Self disclosure in clinical supervision

Dr Sarah Swan

Jan 3, 2026

Dr Sarah Swan is a Consultant Clinical Psychologists and EMDR Accredited Therapist, working in independent practice with adults with a range of presentations including trauma and addictions.

Self disclosure in clinical supervision




My attitude to self-disclosure has changed a lot over my 25 year career. I rarely used to use self-disclosure in therapy and tried not to bring too much of myself into the supervision space. While there has been a gradual shift in this over the years, being an author and series editor for the Coping With…. book series, in which clinical psychologists share their expertise for the lay audience on a topic they have personal experience of, really challenged some of my old beliefs. And I now believe
it to be an essential part of supervision for a number of reasons:

  1. We are human
    We all have stuff going on in our own lives that can impact how we show up at work. We tend to be very good at compartmentalising and perhaps putting on a mask, so that we can continue to work effectively with our clients. As a supervisor I feel it is important for me to be aware of significant issues supervisees are facing so that I can help them to consider to what extent they are able to continue to offer a good service without negatively impacting their own wellbeing. I also believe supervision should be a space for the supervisee to consider their own physical and emotional wellbeing and to ensure they are using appropriate coping mechanisms and taking the time off from work they need to recuperate and re-energise.
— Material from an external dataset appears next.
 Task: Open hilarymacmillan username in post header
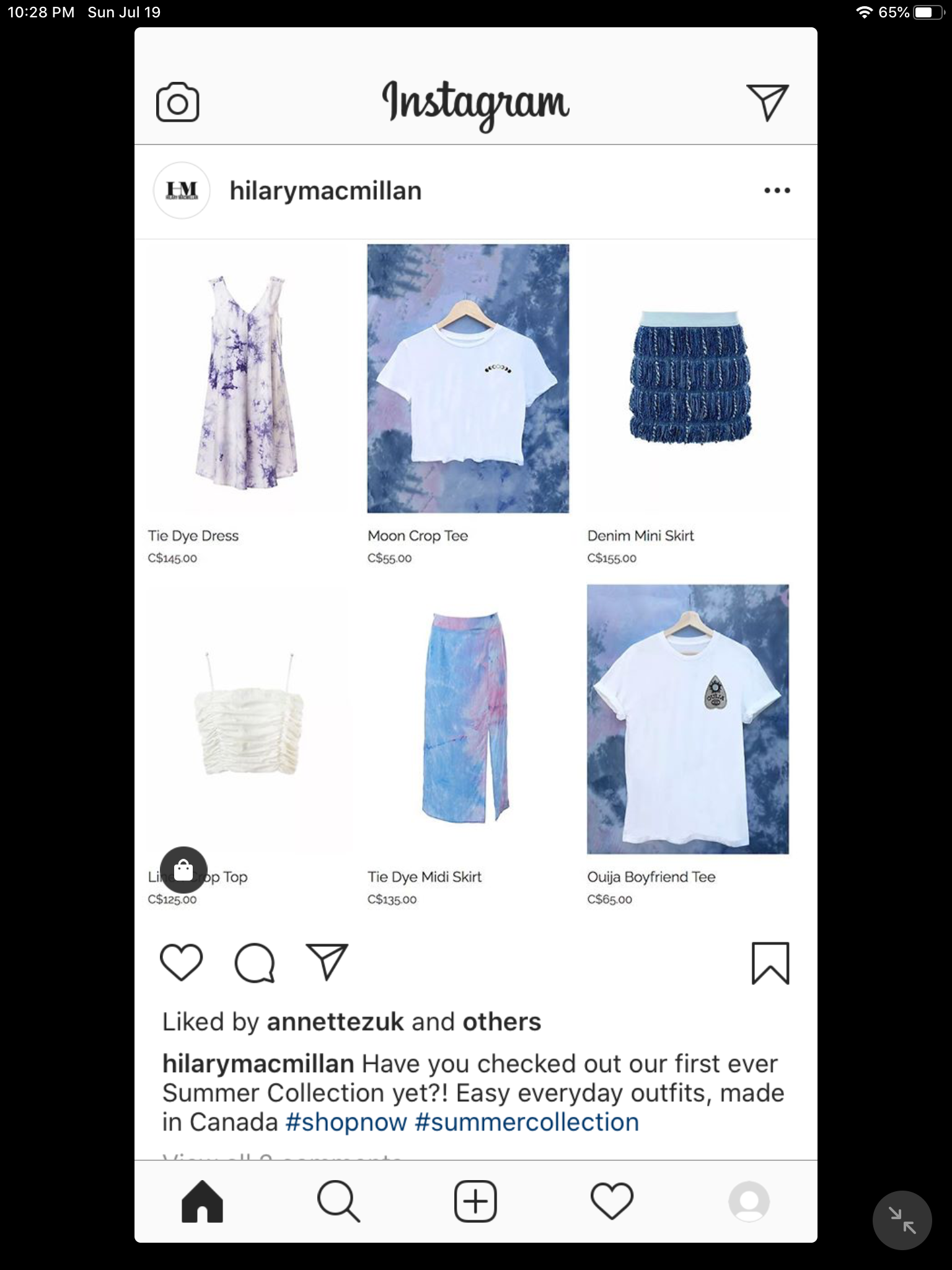click(x=325, y=191)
I also aim to model my own humanness; sharing my own mistakes and personal vulnerabilities, while ensuring the focus is on the supervisee and maintaining a safe and contained space.


  2. We have to know our own stuff
    Being open about our own struggles in supervision can help us to become more aware of what can get activated in the therapy room. As a supervisor, I can offer reflections on patterns I observe in terms of what a supervisee brings to supervision and how that may relate to their own personal experience as well as their professional skills and knowledge. Having an insight into a supervisees’ own life experiences can help me to reflect with them about whether certain cases may be appropriate for them to take on and where there might be boundary complexities.


  3. We have to consider the dynamics within the therapeutic relationship
    Even if we are not working psychodynamically, we have to be mindful of the dynamics of therapy. When facing our own struggles, we may find it more difficult to recognise our emotional responses to the client and how our current circumstances may be impacting that. HCPC complaints often relate to therapeutic boundaries, but having discussed such issues within supervision can help to protect the supervisee from falling foul of professional regulations.


  4. But supervision is not therapy
    But I am always clear that supervision is not therapy and will ensure that boundary
    is held. I have on occasion suggested the supervisee seek therapy where I have felt
    this is necessary, but more often encouraged them to use their existing network to
    gain support. A quick review of their coping strategies can also be helpful. But the increased understanding of their struggles will enable me to better support them in supervision moving forward and ultimately help them to work more effectively with
    their clients. Supervising others is one of the things I value most about my practice. I love to help others to develop in their work, to achieve good outcomes with their clients and to create a working life that they enjoy. I believe sharing more of oneself in supervision is a vital component to this and nurtures an open and supportive supervisory relationship.